To the team’s surprise, the new species appears to be a distinct colonizer of the Atacama Trench. The new species belongs to the genus Paraliparis. Species of this genus are particularly abundant in the Southern Ocean of Antarctica and are rarely found deeper than 2,000 m. Significantly, this is the first time this genus has been found living in the hadal zone.

The team named the new species Paraliparis selti, which means blue in the Kunza language of the indigenous peoples of the Atacama Desert. The description is published in the Marine Biodiversity magazine.

The study’s lead author, Dr Thom Linley, a visiting scientist at the University of Newcastle, said: “I find this family of fish absolutely fascinating. They are not at all what we would expect from a deep sea fish and I like to show people that fish are actually quite cute.

“For me, to bring a camera to where these animals live, it is made of stainless steel a few centimeters thick and sapphire crystal. It then films these delicate and beautiful animals perfectly adapted to this extreme environment. With a force engineering, we can only awkwardly visit these animals for a short time.

“We’ve wondered for some time what makes this type of fish so good at deep-dwelling. Perhaps it was a series of lucky accidents, a fluke, that happened down a line. The discovery of this new species tells us that it is larger than Lightning Strikes Twice and there is something special about this family.

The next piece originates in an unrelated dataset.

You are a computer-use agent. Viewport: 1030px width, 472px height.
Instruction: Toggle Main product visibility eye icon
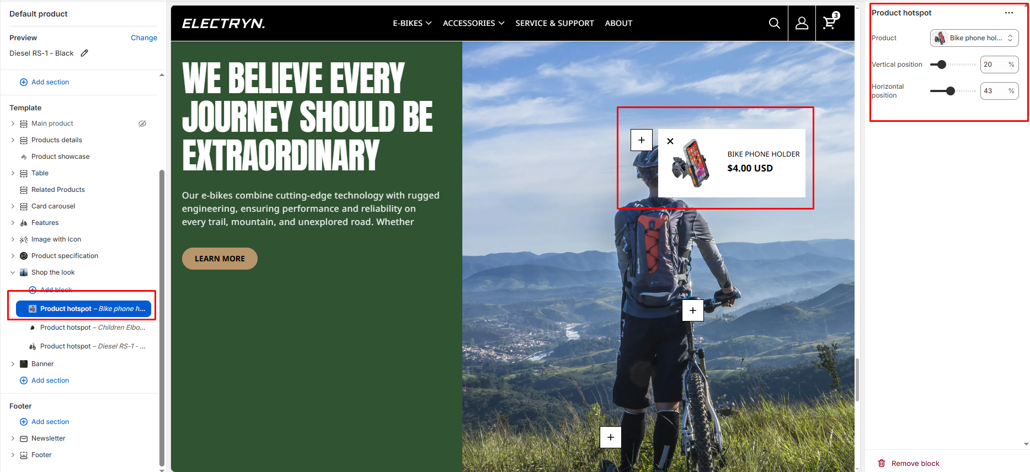pyautogui.click(x=142, y=124)
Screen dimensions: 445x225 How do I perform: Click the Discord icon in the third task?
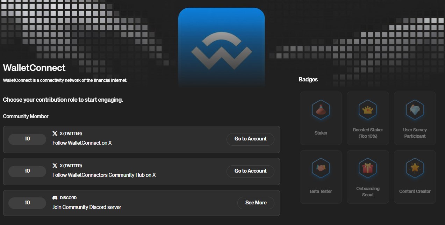pyautogui.click(x=55, y=198)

“Paraliparis selti offers a fantastic opportunity to explore what allows fish to live so deeply. If we only had one lineage to study, we could never be sure which traits were part of that lineage and which are the deep sea secret sauce.”

The new species may have evolved from species adapted to the cold Southern Ocean. This little blue fish opens up new questions about the relationship between cold temperature and adaptation to high pressure and gives new understanding of how and when life got deep.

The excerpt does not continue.